[ja-patch] short versions (Re: What should go into 1.5.7?)

To: mutt-dev@xxxxxxxx
Subject: [ja-patch] short versions (Re: What should go into 1.5.7?)
From: TAKAHASHI Tamotsu <ttakah@xxxxxxxxxxxxxxxxx>
Date: Fri, 28 Jan 2005 23:08:52 +0900
Cc: Marco d'Itri <md@xxxxxxxx>, Thomas Roessler <roessler@xxxxxxxxxxxxxxxxxx>
In-reply-to: <20050127183459.GA15128@xxxxxxxxxxxxxxxxxxx>
Mail-followup-to: mutt-dev@xxxxxxxx, Marco d'Itri <md@xxxxxxxx>, Thomas Roessler <roessler@xxxxxxxxxxxxxxxxxx>
References: <20050126115002.GH4589@xxxxxxxxxxxxxxxxxxxxxxxxxxxx> <20050127183459.GA15128@xxxxxxxxxxxxxxxxxxx>
User-agent: Mutt/1.5.6i

On Thu, Jan 27, 2005 at 07:34:59PM +0100, Marco d'Itri wrote:

> The other patch is a subset of the ja patch, it adds the the config
> options assumed_charset, file_charset and strict_mime. I can't see how
> people using mutt in the real world and having to deal with Outlook
> users can live without it.

Thank you!

>   - File: http://www.emaillab.org/mutt/1.5/patch-1.5.6.tt.assumed_charset.1.gz

A shorter version is attached if you are interested.
I removed $strict_mime in this version.
If $assumed_charset is set "us-ascii" (default), mutt behaves the same
as the current. So this is still compatible with the current mutt by default.
(Though incompatible with the current JA patch.)

Some users (I've forgotten, but a French user posted to mutt-dev IIRC) may think
that, strings which cannot be converted should be sanitized. Otherwise, 
irregular
data are put out to the screen. It is very annoying. So I add 
mutt_convert_string()
as a fallback filter. However this never happens if $assumed_charset is unset or
set to "us-ascii".
(For example: set assumed_charset="utf-8:iso-8859-1"
a. First, mutt tries utf-8.
b. If failed, mutt tries iso-8859-1.
c. If failed, mutt converts the string from utf-8 to $charset anyway,
 with '?'-substitution in place of chars out of the range.)
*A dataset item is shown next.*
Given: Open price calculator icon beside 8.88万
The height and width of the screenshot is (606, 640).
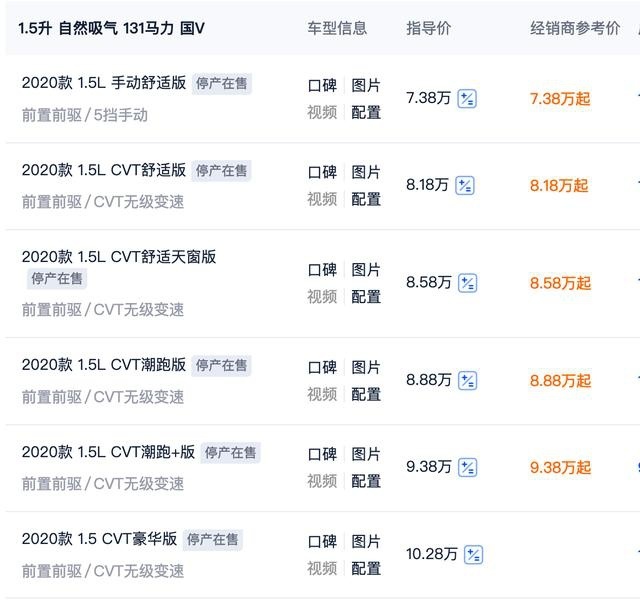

But OTOH, other users (including Alain?) may want "pass-through" behaviour.
i.e. Mutt tries all the charsets in $assumed_charset, and gives up converting
if he reaches "us-ascii" in $assumed_charset.
(For example: set assumed_charset="utf-8:iso-8859-1:us-ascii"
a. Mutt tries utf-8.
b. If failed, mutt tries iso-8859-1.
c. If failed, mutt passes through the string without conversion.)
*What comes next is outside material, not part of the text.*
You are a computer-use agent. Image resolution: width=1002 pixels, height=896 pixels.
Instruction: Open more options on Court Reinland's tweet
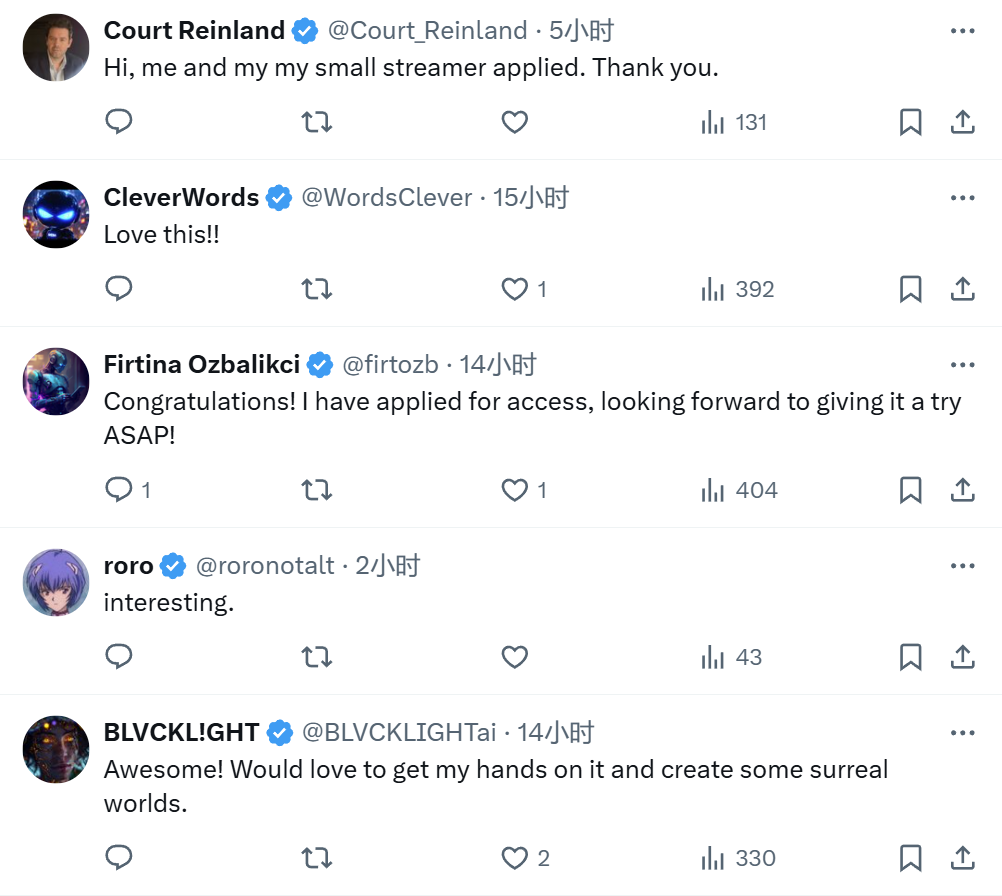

I am not sure this is betther than JA or compat patch.
But this is shorter.

>   - File: 
> http://www.emaillab.org/mutt/1.5/patch-1.5.6.tt.adjust_edited_file.1.gz

Thomas commited this to the CVS already. Thanks!

>   - File: http://www.emaillab.org/mutt/1.5/patch-1.5.6.tt.adjust_line.3.gz

I have a little modified version of this patch, too.
It uses mutt_strwidth() mutt already has. Attached.

-- 
tamo

[assumed_charset]

Some broken MUAs send non-ASCII messages without declaring charset.
This patch allows you to set $assumed_charset.

This variable takes "1:2:3:..." format like $PATH environment variable.

For message body, only the first charset will be used.
For headers, mutt will try all the charsets. If none of them is
appropriate to convert the string from, mutt will use the same
conversion as for message body. If you don't like it,
set "us-ascii" as the last charset in $assumed_charset.
Then such a string will be passed-through.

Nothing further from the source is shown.